If you're not from the immediate New York City area, this titular question must seem pretty cut-and-dry. "Chopped cheese? ...it's just cheese that's been cut into smaller pieces right?"

Trust me, I thought the same thing until I dug a little deeper. As it turns out, chopped cheese isn't the same thing as the cubed cheeses you'd find on a kick ass wine and cheese board. It's a sandwich, it's a symbol, it's a phenomenon.

According to an article by online magazine First We Feast, a classic chopped cheese sandwich consists of ground beef, peppers, onions, cheese, and typical condiments like ketchup and mayo, all prepared on a flat-top grill.

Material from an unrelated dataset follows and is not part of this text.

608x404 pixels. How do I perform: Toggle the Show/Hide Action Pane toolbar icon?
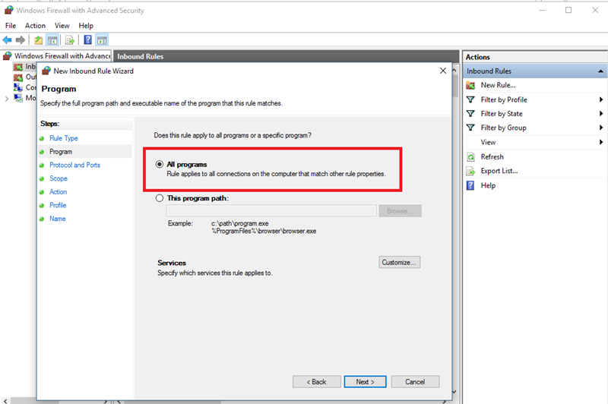click(102, 39)
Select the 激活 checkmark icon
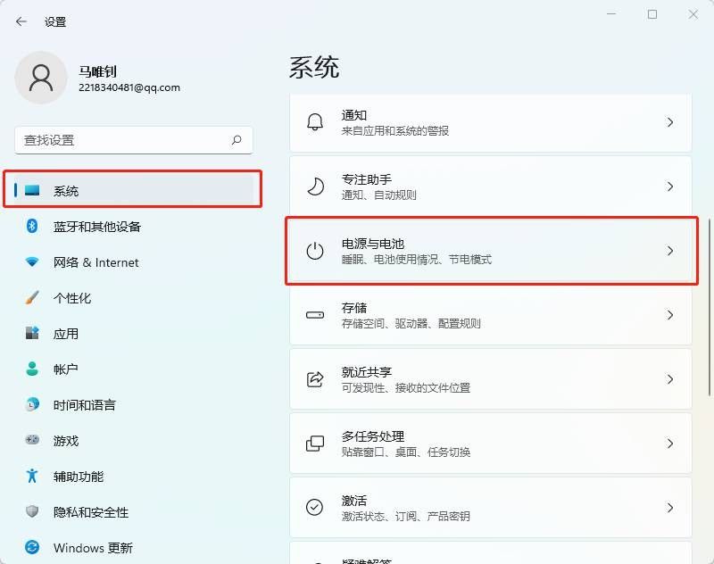The image size is (714, 564). coord(314,508)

The sandwich is most often found in delis and bodegas all around New York, but most commonly in Harlem. There seems to be a lot of mystery around the sandwich–there's even a documentary surrounding its origins. 

Most reports say that the original chopped cheese sandwich was made at Blue Sky Deli in Harlem, formerly known as Hajji's (check out their Instagram here). The sandwich was first, and most often enjoyed, by Harlem residents looking for a cheap meal. A typical chopped cheese sandwich retails for around $4 or $5.

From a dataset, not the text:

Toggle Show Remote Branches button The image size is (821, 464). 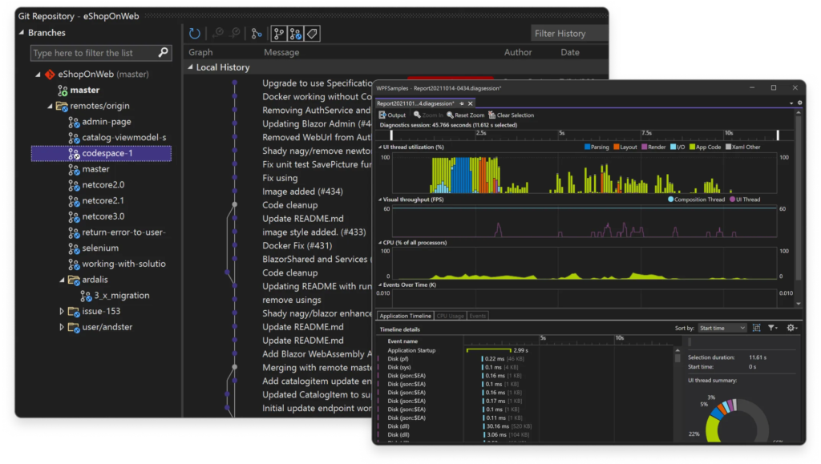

But, with this hometown notoriety came controversy. According to the New York Times, with the sandwich gaining broader recognition, a heated "discussion about culture and privilege" has been sparked.

The backlash surrounding this sandwich stems from this video by Insider. The video heralds chopped cheese as a New York City secret, even though people in neighborhoods with bodegas like Hajji's have been eating the chopped cheese for years.

Insider's video garnered a video response from YouTuber Jeffrey Almonte, in which he lambasts the lackluster reporting on the chopped cheese. The white reporter often gave the sandwich backhanded compliments which identified her as an "outsider" to New York Culture: she used the term "sub roll" instead of "hero," and also stated that the sandwich was "nothing revolutionary but still delicious."

Worst of all, the reporter commented that the sandwich was a "steal" at only four dollars, as if the reporter is disregarding the fact that some people don't always view a four dollar sandwich as a cheap meal. Almonte derides the video for seven full minutes, likening the report to "Columbus Syndrome" and a form of gentrification.

But it's not just Insider Food that's getting in on the controversy, Whole Foods has also landed itself in some hot water by selling chopped cheese sandwiches for $8.

The Whole Foods version of the classic chopped cheese costs twice as much as it would in a bodega, and the fact that it is being sold in Manhattan, home to the most powerful economic center in the world, only worsens the blow.

Many feel this to be a form of consumer cultural appropriation, and to be honest, it's not that hard to see why. The fact that a sandwich that has become a popular symbol of the New York working class is the new, trendy food item definitely rubs people the wrong way.

The good news is, according to New Yorkers on Twitter, Whole Foods has stopped selling chopped cheeses:

That said, this example is just one of many of a majority population taking a piece of minority culture as their own. Only time will tell if organizations like Whole Foods and Insider Food have learned their lessons. In the meantime, Americans across the country need to be more cognizant of sharing their trendy new "foodie finds."

Because, as the chopped cheese has clearly shown, one person's unexpected treasure could have been a long-standing staple at someone else's table.